In the entries below, the word "field" appears on some lines. Copy each of those lines.
════
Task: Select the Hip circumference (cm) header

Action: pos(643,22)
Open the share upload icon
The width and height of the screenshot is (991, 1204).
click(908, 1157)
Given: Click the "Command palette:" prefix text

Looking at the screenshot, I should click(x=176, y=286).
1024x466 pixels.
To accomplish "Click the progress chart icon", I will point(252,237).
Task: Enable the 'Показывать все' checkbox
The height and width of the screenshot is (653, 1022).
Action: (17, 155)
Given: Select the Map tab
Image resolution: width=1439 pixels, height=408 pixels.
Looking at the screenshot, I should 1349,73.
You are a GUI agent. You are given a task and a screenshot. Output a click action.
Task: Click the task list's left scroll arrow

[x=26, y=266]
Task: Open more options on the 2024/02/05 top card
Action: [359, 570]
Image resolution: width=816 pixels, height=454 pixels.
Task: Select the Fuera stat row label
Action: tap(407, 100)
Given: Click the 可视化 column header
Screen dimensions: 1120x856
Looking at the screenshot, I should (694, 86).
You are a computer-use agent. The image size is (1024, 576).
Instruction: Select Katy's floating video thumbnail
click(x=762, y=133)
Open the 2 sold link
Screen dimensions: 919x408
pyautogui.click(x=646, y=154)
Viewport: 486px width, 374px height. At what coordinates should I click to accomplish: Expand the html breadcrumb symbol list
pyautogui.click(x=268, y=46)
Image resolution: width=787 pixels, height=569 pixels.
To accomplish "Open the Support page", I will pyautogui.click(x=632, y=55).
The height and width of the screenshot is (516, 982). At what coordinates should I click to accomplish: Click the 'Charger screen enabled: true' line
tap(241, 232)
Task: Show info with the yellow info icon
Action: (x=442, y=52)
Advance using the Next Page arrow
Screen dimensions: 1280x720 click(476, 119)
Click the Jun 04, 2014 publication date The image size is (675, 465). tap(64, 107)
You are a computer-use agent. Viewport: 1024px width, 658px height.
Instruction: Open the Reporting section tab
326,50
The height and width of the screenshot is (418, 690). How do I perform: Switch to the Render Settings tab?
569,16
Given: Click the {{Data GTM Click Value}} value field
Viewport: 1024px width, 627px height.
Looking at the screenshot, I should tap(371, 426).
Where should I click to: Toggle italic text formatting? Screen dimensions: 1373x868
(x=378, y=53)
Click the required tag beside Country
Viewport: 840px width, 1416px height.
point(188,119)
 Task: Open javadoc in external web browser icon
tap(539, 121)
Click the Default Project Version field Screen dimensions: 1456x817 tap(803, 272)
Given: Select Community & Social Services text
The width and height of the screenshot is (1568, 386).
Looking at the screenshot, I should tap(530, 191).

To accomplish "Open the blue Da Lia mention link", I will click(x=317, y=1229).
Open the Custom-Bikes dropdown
════
• [Output for this task]
Given: Click the {{Data GTM Click Value}} value field
Click the Default Project Version field Screen dimensions: 1456x817 tap(803, 272)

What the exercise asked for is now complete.